Article - Another HIPAA Deadline Looming

Although one important deadline related to the Health Insurance Portability and Accountability Act of 1996 (HIPAA) has already passed, another even more significant deadline is fast approaching. While it is true that HIPAA’s Privacy Rule does not directly cover employers, an employer who sponsors a group health plan will probably be affected nonetheless. This article is intended to provide you with some information to help you begin determining your obligations as a health plan sponsor.

Which Plans Are Covered, And When Are They Covered?

Almost all group health plans are covered. (The only plans which are exempt are those with fewer than 50 participants administered entirely by the employer.) HIPAA’s definition of a health plan is broad enough to encompass not only medical plans, but also other benefit plans such as dental, vision, prescription drug plans and flexible spending accounts. Unless the plan sponsor chooses to designate them collectively as an Organized Health Care Arrangement, each plan stands on its own with respect to meeting its HIPAA obligations.

“Small plans” automatically have an extra year to comply with the April 14, 2003 Privacy Rule deadline. A small plan is one with annual receipts of $5 million or less. Even small plans may have to comply with many requirements of the Privacy Rule before April 14, 2004, but determining whether or not your plan qualifies as a small plan is the first critical step in your analysis. The key is to determine your health plan’s receipts.

Fully insured plans should use the amount of total premiums paid for health insurance benefits during the plan’s last fiscal year. Self-insured plans should use the total amount paid for health care claims by the employer, plan sponsor or benefit fund on behalf of the plan during the last full fiscal year. Plans that provide benefits through a mix of insurance and self-insurance should combine these measures to determine their total annual receipts. If the plan’s annual receipts are $5 million or less, then the plan automatically qualifies for one-year extensions of both deadlines described above.

If your plan does not qualify as a small plan and you have not already filed for an extension of the October 16, 2002 deadline for compliance with HIPAA’s new Standards For Electronic Transactions, you should begin working now toward compliance. Statistics suggest that many covered plans did not meet the October deadline.

Preparing For Compliance With The Privacy Rule

Regardless of which category your plan fits into, you should consider the requirements of HIPAA’s Privacy Rule. These issues are discussed below.

The Rule will affect employers who sponsor group health plans, as well as those who operate on-site medical clinics and/or EAPs. The Privacy Rule imposes numerous requirements that safeguard individually identifiable health information and provides employees with notices of their privacy rights and access to their records. It also requires establishment of additional physical and procedural safeguards.

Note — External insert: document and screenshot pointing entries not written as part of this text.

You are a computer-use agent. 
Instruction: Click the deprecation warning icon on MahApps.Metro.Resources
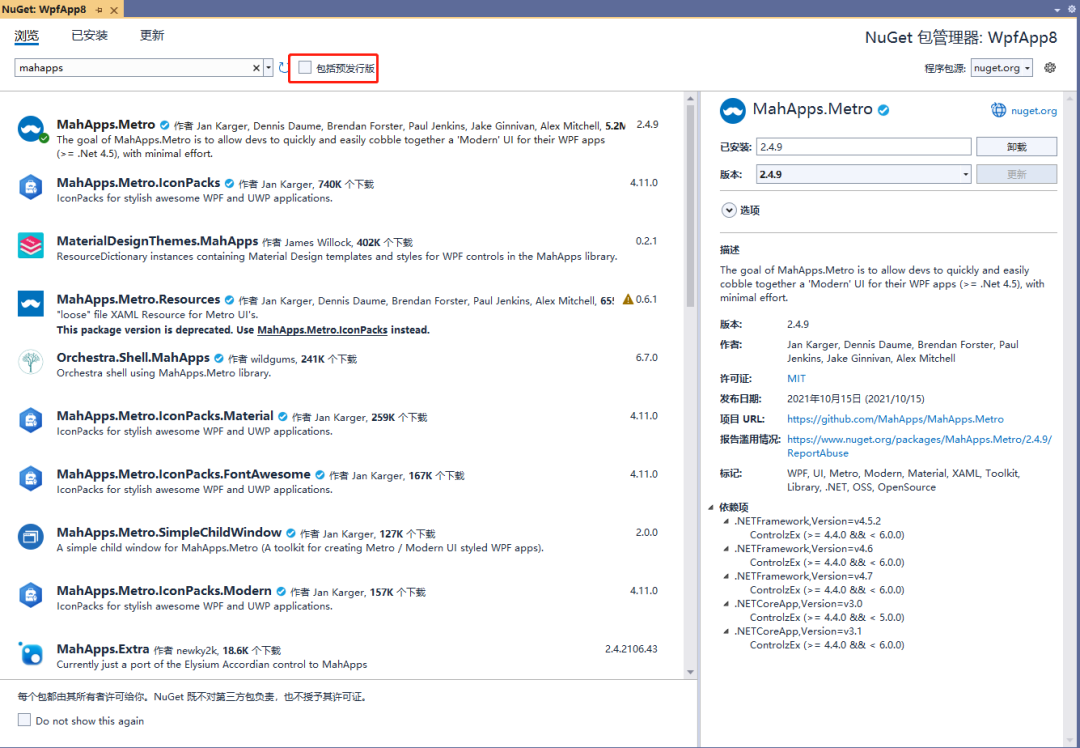tap(627, 299)
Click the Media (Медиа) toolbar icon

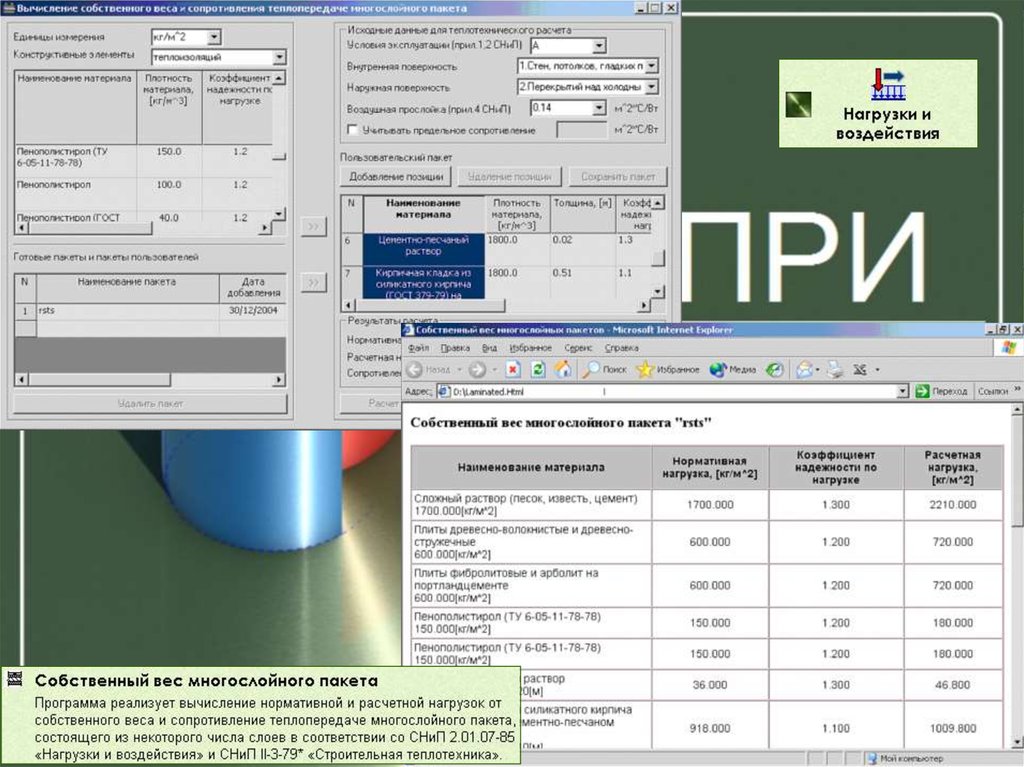pos(733,369)
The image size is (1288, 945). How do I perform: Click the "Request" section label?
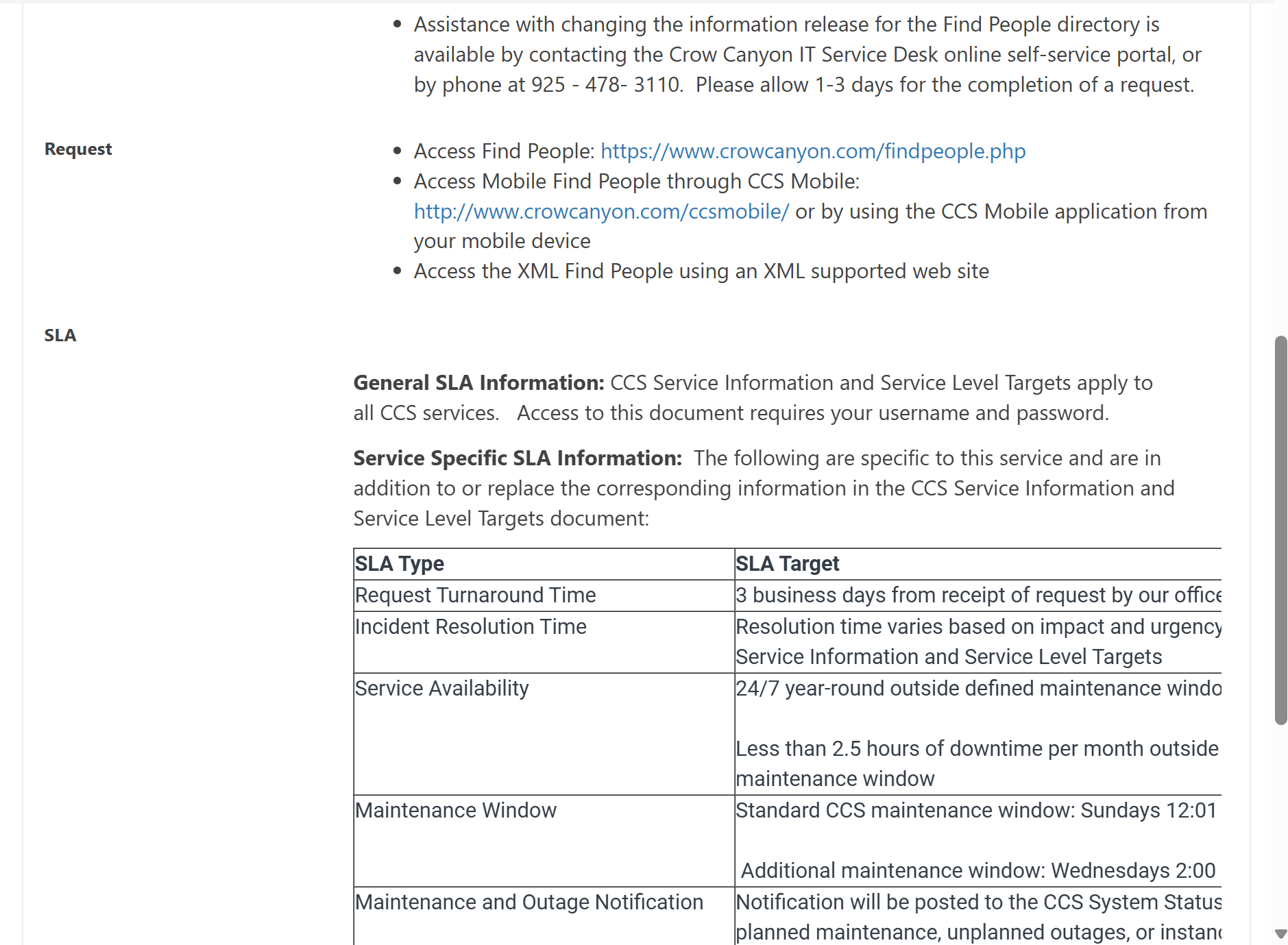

Many of these requirements vary, depending upon the kind of information employers receive, who receives it, how it is used and whether your plan is insured or self-insured.

To begin preparing to meet the requirements, you should conduct an assessment of exactly what areas of your organization handle individually identifiable health information. If you operate an on-site medical clinic, your obligations will be greater than those imposed upon employers who do not operate such services, at least for that portion of your organization. You should determine:

what types of individually identifiable health information you currently receive;
who sees it;
how they use it;
where it is retained; and
whether such access and use is necessary to accomplish your purposes.

This analysis is the starting point for establishing a HIPAA compliance plan.

You should also begin to identify your plan’s “business associates” who receive protected health information (“PHI”) from or on behalf of the plan. A TPA, broker or an attorney could be a business associate, but whoever your business associates are, the plan must execute a “business associate contract” with each of them before it can disclose PHI to them. Although written business associate contracts in effect before October 15, 2002 can extend the compliance deadline for this specific requirement, it is important to identify your plan’s business associates soon.

The HIPAA Privacy Rule will certainly impose additional administrative burdens on employers, but by beginning now to assess your relevant operations, you will be able to comply while avoiding cost and inconvenience. Although the Privacy Rule includes no authority for private lawsuits, significant penalties may be imposed for violations, including criminal sanctions. Rule violations may also be used against Plan Sponsors in ERISA lawsuits or in state law invasion of privacy actions.

Since the plan amendments and/or policy changes that you have to make will vary depending upon your particular circumstances, we urge you to begin preparing to meet the April 14, 2003 deadline soon. A last-minute, one-size-fits-all solution is unlikely to be satisfactory, particularly since you will have to comply with any language changes that you incorporate into your plan. We will of course be happy to assist you in your compliance efforts, but by making these preliminary inventories, you will significantly aide those efforts.